Deformation of wall rocks after altering construction techniques

Overall in the initial stage, the three-step construction technique is introduced in tunnel opening. The bolt-mesh and sprayed concrete of C25 about 12 cm thickness are used to support the tunnel. However, these technique cannot stop the large-scale deformation. After discussion with different engineers, three-bench with seven-step excavation method and composite-lining system are adopted for tunnel supporting system, which result in well effect and keep a safe working environment.

Conclusions

The results of the geological investigation of the section the Yanmenguan Tunnel from Sta. 118 K + 30.0 to Sta. 118 K + 200.0 show that the section is located precisely within a restraining bend of a strike–slip fault system. This geological setting has led to complicated geological conditions and a highly compressive stress field. The tunnel is, therefore, greatly influenced by the strike–slip fault and encountered significant deformation and mud bursting during excavation.

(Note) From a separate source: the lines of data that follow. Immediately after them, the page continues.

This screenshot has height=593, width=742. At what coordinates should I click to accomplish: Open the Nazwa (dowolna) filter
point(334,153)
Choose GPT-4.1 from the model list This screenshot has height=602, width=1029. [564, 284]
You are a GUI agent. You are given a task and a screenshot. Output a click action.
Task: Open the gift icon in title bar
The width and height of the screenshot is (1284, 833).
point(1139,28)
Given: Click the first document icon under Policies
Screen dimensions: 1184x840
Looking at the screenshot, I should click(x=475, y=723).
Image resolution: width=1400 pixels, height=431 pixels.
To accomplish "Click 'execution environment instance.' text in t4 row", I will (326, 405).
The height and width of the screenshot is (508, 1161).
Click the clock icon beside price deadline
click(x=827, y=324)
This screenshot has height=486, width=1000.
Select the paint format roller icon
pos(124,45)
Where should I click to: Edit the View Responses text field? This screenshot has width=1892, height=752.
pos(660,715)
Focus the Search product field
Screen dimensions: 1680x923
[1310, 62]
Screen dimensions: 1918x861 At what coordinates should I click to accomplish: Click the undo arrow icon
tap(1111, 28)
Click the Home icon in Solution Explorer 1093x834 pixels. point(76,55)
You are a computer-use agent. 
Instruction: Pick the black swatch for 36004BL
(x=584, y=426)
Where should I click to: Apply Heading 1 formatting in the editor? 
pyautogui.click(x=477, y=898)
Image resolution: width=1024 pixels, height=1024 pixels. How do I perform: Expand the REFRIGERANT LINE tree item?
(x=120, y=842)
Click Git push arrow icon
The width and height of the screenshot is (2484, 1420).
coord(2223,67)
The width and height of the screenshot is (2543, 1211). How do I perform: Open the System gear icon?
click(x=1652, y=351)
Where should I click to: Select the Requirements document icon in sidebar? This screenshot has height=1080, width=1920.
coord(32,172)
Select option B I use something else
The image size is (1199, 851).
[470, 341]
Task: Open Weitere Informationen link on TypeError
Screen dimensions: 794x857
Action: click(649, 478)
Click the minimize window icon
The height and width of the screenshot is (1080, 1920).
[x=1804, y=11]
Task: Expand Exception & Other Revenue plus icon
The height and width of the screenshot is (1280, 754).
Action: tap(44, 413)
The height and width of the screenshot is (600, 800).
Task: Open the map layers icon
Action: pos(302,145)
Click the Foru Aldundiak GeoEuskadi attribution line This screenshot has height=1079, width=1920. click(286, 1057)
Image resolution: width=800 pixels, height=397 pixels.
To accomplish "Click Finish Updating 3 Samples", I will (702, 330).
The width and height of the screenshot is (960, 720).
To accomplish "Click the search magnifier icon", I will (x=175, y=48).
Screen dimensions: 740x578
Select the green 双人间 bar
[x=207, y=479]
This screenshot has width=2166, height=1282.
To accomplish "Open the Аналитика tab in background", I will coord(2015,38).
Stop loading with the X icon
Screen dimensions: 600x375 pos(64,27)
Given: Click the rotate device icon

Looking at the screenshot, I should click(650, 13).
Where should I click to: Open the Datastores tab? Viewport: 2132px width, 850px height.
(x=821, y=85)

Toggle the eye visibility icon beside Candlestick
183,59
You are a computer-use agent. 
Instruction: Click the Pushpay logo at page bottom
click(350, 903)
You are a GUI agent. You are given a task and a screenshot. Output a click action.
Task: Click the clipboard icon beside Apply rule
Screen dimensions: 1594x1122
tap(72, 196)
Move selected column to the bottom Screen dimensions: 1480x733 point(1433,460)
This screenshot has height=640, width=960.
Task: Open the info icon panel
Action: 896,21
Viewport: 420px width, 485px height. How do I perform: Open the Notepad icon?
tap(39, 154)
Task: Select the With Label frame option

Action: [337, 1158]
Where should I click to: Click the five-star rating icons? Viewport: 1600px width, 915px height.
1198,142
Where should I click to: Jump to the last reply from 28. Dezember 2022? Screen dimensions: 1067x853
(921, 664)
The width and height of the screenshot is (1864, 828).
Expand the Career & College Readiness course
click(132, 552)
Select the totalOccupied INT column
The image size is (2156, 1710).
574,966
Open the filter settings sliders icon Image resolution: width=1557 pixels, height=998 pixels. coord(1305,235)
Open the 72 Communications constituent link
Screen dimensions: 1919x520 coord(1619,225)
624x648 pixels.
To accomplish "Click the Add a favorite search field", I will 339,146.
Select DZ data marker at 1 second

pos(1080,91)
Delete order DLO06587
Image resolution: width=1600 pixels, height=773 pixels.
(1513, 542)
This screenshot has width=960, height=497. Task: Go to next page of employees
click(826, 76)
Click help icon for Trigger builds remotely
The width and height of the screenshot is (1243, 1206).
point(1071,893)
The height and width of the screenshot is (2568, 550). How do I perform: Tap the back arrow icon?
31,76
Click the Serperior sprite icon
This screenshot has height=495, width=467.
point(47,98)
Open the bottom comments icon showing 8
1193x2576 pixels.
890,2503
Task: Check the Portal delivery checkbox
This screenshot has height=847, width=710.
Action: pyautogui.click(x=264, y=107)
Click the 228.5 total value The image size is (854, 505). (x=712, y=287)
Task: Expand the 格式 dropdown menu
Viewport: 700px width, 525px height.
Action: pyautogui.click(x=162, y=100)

The high stress condition caused by the strike–slip fault combined with the variable rock mass quality of the surrounding rocks are the primary factors that produced asymmetrical pressure in the deep tunnels. Results from monitoring stress and displacement in the tunnel assessed the contact pressure between the surrounding rocks and the initial lining (1.01 MPa), and the tangential stress of the steel ribs (42.72 MPa). Results also showed that the horizontal tunnel convergence on the left side of the survey section (412.52 mm) was greater than that on the right side, thereby showing that the tunnel deformation and the pressure on the lining are mainly induced by asymmetrical pressures.

Differences in the surrounding rock masses and the stress between the two sides of the survey section need to be considered carefully during tunneling. Stability during tunneling can be guaranteed by using differential support types, changing design as needed, and adopting the top-heading-and-bench method, which reserves the core soil.